Your assignment: In the text on diarrhea in cats, how long does mild diarrhea usually take to clear up on its own?

Selected extract:
What is Diarrhea?
It is important to discover the underlying cause of your cat's diarrhea and treat it accordingly to prevent your cat from becoming dehydrated. If the diarrhea lasts for more than two days, you should have your cat examined by your veterinarian.
Diarrhea can occur in both indoor and outdoor cats as well as cats of all ages. It is critical that you seek prompt treatment for your cat's diarrhea if your pet displays other signs of illness like dehydration, weight loss, or pain. You should avoid using home remedies for severe cases of diarrhea unless recommended by your veterinarian.
Diarrhea in cats is a condition that is hallmarked by loose or liquid stools. It may be caused by something as mild as a dietary change or something as serious as cancer or a parasitical infection.
Symptoms of Diarrhea in Cats
Cats that are suffering from diarrhea may exhibit symptoms like:
- Loose or liquid bowel movements
- Increased flatulence
- Straining while defecating
- Blood or mucus in feces
- Decreased appetite
Diarrhea in cats can be either mild or severe. Mild diarrhea generally resolves itself in one or two days' time. However, severe cases of feline diarrhea typically lasts longer than two days and can be accompanied by symptoms that include:
- Weight loss
- Increased urgency to use the litter box
- Meowing or crying in pain
If your cat displays any of the symptoms of severe diarrhea, you should have it examined immediately by your veterinarian.

(Stored data entries)
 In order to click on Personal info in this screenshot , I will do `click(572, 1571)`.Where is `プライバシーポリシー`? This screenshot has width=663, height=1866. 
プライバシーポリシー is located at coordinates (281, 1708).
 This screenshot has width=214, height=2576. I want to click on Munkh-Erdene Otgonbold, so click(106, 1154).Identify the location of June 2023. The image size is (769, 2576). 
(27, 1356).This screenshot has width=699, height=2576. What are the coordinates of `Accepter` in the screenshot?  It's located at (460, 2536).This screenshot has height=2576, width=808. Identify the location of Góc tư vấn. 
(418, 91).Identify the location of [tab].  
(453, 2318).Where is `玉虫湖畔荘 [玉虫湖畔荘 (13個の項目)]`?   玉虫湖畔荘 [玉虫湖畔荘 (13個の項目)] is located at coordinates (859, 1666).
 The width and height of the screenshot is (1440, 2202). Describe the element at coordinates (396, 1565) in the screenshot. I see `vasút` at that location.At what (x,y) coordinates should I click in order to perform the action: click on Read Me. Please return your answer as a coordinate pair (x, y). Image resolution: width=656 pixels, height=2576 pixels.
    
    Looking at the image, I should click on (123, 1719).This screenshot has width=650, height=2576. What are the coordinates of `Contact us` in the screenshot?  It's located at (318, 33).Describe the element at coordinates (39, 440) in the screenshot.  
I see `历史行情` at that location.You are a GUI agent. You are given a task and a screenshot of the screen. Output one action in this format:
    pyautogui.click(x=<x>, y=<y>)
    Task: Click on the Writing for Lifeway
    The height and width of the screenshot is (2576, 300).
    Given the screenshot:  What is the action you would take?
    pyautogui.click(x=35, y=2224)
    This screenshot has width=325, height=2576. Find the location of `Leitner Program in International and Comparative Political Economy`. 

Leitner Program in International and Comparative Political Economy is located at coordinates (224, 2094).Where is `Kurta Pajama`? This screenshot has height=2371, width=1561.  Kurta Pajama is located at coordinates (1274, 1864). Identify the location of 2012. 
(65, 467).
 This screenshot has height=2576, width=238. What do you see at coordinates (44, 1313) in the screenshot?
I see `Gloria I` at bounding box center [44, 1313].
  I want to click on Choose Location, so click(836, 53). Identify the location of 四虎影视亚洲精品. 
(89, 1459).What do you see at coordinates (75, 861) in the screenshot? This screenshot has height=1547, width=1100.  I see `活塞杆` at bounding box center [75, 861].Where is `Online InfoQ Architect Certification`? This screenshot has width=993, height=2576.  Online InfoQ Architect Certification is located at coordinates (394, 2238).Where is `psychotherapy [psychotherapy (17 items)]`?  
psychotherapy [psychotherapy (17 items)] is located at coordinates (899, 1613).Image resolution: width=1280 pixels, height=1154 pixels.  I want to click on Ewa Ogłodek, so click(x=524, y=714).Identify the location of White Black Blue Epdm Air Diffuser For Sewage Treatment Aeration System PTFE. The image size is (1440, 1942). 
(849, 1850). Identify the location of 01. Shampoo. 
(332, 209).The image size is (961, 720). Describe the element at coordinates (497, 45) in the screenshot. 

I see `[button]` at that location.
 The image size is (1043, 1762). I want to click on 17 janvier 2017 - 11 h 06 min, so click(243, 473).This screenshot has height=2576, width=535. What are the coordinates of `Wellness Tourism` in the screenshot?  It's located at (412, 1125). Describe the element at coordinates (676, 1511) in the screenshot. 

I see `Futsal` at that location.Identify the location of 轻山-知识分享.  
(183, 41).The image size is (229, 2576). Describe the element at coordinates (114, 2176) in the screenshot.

Solution to the problem: One or two days.